Fig. 7: Exercise’s positive effects on muscle and bone are mitigated by eCNTFR.

A Experimental schemes for eCNTFR supplementation protocols during exercise (n = 8; created in BioRender.com). We used 12-week-old male mice. B Weight of dissected TA, GA, SOL, and EDL muscles (n = 8; p = 0.0674, 0.0754). C Grip strength test (n = 8; p = 0.0009, 0.0205). D Grid hanging test (n = 8; p = 0.0078, 0.0166). E–G Treadmill running performance test in mice: E running curves (p = 0.0025, 0.0285), F distance run (n = 7; p = 0.0014, 0.0172), and G time to exhaustion (n = 7; p = 0.0014, 0.0172).

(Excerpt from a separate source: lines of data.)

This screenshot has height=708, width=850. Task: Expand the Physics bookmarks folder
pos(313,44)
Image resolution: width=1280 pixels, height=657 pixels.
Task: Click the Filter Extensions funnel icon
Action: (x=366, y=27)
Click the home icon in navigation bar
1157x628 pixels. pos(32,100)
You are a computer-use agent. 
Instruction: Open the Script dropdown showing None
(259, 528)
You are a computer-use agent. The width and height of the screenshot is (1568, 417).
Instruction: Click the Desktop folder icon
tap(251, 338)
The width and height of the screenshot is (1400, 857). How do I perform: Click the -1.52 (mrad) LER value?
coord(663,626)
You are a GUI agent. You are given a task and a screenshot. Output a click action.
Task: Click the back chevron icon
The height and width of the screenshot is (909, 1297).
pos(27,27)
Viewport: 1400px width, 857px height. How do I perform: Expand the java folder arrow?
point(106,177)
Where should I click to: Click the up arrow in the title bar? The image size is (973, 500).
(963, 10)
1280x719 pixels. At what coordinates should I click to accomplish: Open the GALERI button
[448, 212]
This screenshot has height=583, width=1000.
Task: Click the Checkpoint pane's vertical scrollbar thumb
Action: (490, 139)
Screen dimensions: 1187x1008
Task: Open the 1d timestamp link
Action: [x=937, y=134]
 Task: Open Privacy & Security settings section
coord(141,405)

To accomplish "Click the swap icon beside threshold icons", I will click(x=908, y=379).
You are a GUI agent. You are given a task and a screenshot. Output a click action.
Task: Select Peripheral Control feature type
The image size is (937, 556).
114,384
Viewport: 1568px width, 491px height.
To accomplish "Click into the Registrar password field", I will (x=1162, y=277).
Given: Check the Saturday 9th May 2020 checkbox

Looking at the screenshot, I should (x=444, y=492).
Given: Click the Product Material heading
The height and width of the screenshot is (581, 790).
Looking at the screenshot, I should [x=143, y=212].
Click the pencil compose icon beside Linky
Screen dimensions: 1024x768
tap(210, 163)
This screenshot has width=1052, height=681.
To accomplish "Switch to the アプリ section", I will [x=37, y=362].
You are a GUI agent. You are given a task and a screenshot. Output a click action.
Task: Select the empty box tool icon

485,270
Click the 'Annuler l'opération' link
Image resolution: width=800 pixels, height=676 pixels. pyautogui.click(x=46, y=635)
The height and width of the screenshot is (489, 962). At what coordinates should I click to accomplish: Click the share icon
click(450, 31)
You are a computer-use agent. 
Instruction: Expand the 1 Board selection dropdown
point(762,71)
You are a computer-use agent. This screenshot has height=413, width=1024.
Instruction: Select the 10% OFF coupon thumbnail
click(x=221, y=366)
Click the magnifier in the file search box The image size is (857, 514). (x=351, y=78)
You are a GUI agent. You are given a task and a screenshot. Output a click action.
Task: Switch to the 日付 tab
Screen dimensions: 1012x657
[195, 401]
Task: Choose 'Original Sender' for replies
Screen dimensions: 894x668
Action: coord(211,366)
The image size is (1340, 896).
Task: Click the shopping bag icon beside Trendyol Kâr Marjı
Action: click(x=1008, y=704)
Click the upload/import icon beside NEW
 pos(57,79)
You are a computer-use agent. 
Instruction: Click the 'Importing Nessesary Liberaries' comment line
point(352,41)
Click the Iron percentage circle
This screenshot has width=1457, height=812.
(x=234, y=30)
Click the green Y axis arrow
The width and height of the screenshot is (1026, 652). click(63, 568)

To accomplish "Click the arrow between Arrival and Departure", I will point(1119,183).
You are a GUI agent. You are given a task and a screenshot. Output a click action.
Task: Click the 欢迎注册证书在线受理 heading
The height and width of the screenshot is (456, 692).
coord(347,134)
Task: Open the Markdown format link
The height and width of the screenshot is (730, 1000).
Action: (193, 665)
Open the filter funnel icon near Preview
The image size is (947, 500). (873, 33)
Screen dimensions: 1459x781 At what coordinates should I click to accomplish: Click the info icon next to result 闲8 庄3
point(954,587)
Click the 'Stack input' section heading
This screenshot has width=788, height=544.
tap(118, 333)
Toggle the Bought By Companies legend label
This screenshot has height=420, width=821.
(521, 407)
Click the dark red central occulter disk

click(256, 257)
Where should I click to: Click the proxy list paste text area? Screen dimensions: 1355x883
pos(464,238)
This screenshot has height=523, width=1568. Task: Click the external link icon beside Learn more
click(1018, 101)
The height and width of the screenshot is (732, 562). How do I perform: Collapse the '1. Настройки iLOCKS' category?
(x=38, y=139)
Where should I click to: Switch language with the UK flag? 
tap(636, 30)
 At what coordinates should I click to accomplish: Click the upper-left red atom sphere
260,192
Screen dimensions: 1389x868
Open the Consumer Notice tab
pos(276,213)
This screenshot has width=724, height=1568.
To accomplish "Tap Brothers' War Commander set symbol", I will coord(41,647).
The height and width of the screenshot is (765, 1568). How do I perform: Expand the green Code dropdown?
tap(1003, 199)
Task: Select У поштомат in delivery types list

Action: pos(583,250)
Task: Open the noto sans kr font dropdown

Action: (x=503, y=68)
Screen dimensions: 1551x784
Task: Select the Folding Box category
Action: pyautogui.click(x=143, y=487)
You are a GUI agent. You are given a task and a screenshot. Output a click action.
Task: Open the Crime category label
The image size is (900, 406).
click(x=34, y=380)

H, I mRNA expression of genes involved in fatty acid oxidation (n = 5; p = 1.21e-2, 4.89e-2, 2.3e-3, 5.0e-3, 3.0e-4, 4.0e-4, 1.0e-3, 1.2e-2, 5.0e-5, 1.5e-2, 1.4e-3, 8.0e-3, 8.0e-4) (H) and glycolysis (I) in TA muscles (n = 5, p = 8.2e-3, 8.8e-3, 1.71e-2, 4.0e-4, 6.5e-3, 2.12e-2). J Representative µCT images of the trabecular and cortical compartments of distal femoral metaphyseal regions of vehicle or eCNTFR-supplemented mice during exercise. Scale bar, 1 mm. K Measurement of trabecular bone volume/total volume (BV/TV, p = 3.0e-9, 5.0e-5), trabecular thickness (TbTh), trabecular separation (TbSp, p = 1.0e-7, 0.007), trabecular number (TbN, p = 1.0e-8, 0.0001), cortical bone volume/total volume (Corti BV/TV, p = 0.001, 0.001), and cortical thickness (Corti Th, n = 5). L TRAP, hematoxylin/eosin (H&E), and Runx2 staining of a histological section of proximal tibiae. Scale bar, 100 μm. M Osteoclast number per bone surface and osteoblast number per bone surface were assessed (n = 6; p = 0.0326, 0.0281, 0.0021, 0.0101). Data are presented as means ± s.e.m.; one-way ANOVA with post hoc Tukey’s multiple comparison test (B–M); or Log-rank (Mantel–Cox) test (E). *p < 0.05, **p < 0.005 and ***p < 0.001. Source data are provided as a Source Data file.